At present, 27 percent goes to the City, 55 percent to CPS, and the rest is distributed to other taxing bodies like the County and Forest Preserve.

3

This is a reason CPS (and the teacher’s union) should be especially supportive of new development – the full taxable value of a new office building or multifamily development flows straight into the district’s coffers!

4

It is worth noting that for a given TIF district, only one of these two loopholes can apply at a time. Because the transit TIFs aren’t impacting CPS tax collections in the first place, surplusing them doesn’t result in more dollars going back to CPS.

5

We’d also recommend Austin Berg’s recent dive into the various TIF exemptions, if you’re interested in learning more about the various loopholes.

6

Back of the envelope math: Remember that CPS is already getting their full allocation of funds from the Transit TIF, so the $100 million here would be allocated to the *other* taxing bodies. For 2023, 49 percent of all property taxes in Chicago went to CPS (so 51 percent went to the others), and 24.1 percent went to the City. 24.1 / 51.0 gets you about 47 percent going to the city.

7

This math is a bit wonky, so bear with us. We’re ballparking this based on tax revenue growth within the TIF district to date. In 2024, the RPM TIF brought in $75.6 million in tax revenue. Since we know the TIF only gets 38.4 percent of the total incremental property tax revenue in the district (80 percent of 48 percent), we can back out the total incremental revenue figure, which was around $197 million. That represents about $24.6 million in annual revenue growth ($0 to $197 million over 8 years).
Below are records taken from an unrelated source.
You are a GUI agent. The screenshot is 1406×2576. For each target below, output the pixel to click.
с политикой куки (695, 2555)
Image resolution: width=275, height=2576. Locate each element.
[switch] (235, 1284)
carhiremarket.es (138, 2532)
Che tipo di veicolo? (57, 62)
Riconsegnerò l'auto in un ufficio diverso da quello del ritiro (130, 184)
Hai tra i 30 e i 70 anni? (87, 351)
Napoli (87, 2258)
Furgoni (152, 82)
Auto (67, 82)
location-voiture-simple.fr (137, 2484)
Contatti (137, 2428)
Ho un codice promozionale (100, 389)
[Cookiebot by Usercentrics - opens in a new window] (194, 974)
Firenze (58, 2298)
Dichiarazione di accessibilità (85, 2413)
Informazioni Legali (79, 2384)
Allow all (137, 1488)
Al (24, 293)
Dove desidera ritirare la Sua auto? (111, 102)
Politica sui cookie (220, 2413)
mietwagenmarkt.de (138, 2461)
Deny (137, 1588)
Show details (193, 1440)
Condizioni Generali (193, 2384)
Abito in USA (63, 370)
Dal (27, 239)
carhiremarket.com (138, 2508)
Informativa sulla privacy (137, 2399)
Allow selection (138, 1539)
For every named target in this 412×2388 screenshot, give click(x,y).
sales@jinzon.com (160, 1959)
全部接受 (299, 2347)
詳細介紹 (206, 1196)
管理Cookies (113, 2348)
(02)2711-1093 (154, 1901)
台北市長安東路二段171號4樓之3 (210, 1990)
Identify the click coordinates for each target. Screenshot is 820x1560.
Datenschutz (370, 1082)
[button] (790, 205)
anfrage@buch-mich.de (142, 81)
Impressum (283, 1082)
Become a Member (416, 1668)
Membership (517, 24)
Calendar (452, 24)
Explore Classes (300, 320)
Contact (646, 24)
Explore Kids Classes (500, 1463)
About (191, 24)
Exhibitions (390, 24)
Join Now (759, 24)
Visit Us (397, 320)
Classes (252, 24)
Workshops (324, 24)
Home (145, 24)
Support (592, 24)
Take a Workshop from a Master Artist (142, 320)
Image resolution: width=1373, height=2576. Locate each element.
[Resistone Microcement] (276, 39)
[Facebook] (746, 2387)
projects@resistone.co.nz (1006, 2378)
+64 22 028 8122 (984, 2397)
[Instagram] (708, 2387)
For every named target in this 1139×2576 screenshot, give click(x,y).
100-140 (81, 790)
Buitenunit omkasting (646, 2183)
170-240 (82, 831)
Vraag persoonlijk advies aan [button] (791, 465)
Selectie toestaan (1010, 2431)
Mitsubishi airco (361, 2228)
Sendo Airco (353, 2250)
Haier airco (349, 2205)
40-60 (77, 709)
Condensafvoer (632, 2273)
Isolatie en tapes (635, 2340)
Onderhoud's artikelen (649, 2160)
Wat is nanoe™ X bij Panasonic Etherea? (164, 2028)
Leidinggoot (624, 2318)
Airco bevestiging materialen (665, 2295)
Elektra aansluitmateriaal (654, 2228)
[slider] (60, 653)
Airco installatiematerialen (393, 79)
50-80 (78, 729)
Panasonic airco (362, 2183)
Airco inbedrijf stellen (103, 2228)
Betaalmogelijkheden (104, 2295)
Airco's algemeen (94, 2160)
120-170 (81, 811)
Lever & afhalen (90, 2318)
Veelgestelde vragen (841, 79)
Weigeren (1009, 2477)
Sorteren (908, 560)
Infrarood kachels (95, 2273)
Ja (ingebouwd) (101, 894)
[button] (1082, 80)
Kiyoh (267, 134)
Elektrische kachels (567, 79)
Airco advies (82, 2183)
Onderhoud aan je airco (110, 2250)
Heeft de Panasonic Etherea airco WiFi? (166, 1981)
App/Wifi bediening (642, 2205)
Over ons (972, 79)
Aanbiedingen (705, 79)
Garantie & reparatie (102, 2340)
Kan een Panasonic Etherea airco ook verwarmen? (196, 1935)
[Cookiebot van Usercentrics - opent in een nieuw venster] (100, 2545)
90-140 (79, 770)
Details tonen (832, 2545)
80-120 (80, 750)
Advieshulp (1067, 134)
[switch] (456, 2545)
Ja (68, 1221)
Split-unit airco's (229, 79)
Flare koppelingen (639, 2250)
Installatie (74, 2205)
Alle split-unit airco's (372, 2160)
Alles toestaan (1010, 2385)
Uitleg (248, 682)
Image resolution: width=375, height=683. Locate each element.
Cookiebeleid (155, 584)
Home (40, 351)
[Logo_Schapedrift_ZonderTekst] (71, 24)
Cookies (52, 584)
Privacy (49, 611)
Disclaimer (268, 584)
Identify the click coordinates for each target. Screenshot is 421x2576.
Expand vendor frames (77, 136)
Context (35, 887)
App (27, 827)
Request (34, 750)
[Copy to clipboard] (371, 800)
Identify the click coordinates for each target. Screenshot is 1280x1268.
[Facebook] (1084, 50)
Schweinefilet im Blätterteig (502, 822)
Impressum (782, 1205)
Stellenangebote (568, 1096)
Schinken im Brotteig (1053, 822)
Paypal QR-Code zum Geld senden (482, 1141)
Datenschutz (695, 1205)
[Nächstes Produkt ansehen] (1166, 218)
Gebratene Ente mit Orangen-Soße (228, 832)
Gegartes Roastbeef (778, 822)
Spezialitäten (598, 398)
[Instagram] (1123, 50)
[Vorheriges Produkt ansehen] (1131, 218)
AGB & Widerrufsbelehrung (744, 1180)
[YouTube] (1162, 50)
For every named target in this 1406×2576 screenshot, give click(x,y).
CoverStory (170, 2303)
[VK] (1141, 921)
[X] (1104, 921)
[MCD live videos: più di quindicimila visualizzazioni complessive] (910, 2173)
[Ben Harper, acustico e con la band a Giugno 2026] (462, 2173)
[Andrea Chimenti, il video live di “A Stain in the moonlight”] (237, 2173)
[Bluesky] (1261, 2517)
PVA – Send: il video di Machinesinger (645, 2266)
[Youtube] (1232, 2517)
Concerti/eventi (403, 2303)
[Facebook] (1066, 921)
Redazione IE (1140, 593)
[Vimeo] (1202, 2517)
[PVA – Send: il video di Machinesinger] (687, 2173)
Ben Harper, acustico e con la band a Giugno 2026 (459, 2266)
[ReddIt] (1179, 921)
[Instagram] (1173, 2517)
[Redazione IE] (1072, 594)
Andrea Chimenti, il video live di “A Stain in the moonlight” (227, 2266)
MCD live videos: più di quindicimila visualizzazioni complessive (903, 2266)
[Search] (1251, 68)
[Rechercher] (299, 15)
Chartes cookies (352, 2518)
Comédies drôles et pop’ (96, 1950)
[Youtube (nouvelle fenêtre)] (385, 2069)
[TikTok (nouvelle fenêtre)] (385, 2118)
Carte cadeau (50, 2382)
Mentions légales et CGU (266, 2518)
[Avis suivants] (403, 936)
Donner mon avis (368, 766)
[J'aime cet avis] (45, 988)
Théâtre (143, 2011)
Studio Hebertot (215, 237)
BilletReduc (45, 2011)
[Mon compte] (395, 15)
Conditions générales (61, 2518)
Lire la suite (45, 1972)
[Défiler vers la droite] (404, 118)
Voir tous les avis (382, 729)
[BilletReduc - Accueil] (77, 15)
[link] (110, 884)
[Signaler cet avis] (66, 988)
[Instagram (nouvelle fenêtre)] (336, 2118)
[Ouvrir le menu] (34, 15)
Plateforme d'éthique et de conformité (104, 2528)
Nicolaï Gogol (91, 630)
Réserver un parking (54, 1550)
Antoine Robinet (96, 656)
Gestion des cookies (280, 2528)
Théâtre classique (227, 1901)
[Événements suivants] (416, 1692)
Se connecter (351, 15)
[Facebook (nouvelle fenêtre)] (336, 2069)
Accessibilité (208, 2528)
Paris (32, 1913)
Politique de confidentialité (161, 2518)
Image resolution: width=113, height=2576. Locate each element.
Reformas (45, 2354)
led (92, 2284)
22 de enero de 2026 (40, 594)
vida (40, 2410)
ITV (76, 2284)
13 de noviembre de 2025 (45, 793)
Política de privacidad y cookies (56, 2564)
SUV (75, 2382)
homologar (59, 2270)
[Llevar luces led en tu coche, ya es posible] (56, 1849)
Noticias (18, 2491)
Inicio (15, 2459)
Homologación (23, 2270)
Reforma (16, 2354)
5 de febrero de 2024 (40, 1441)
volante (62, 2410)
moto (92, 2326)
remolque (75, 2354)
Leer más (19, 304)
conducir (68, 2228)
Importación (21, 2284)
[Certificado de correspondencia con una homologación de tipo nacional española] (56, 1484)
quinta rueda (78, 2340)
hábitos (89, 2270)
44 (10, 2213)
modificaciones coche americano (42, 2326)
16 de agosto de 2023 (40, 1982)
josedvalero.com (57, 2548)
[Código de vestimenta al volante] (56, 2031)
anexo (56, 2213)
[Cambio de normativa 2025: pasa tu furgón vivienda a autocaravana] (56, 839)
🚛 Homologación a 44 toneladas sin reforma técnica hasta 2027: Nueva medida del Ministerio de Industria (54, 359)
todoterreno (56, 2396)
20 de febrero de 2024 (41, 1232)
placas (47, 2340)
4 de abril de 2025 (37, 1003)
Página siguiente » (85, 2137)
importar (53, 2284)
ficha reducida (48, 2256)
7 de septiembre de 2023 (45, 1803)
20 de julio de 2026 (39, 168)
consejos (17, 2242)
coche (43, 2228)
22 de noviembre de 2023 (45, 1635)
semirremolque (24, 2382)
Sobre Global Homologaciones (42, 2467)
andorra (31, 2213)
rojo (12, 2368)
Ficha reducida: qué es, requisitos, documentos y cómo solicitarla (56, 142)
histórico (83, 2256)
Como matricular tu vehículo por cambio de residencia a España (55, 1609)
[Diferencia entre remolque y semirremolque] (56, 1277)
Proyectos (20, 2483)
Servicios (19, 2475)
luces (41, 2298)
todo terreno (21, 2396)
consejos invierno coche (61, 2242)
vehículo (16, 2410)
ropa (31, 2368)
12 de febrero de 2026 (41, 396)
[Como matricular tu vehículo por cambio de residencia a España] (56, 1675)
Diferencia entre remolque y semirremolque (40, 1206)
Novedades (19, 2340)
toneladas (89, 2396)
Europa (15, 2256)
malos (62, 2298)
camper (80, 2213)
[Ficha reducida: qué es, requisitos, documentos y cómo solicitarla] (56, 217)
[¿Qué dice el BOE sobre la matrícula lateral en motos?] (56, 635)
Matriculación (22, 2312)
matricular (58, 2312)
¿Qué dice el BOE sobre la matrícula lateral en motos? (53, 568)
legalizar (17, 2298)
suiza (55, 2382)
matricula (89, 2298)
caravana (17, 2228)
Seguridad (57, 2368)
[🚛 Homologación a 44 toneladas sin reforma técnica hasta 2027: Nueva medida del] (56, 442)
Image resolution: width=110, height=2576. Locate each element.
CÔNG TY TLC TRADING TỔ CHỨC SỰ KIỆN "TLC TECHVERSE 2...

If we assume that same rate over the coming decade, and keep CPS’s share at 52 percent, then CPS would collect around $1.73 billion in tax revenue from the TIF district over the next ten years. If we instead assume that CPS could take a one-time levy increase for their share of this incremental revenue next year, and then keep taking an extra 2 percent (CPI) per year, they would instead collect around $1.26 billion in tax revenue from the district over the next ten years. The difference is around $467 million.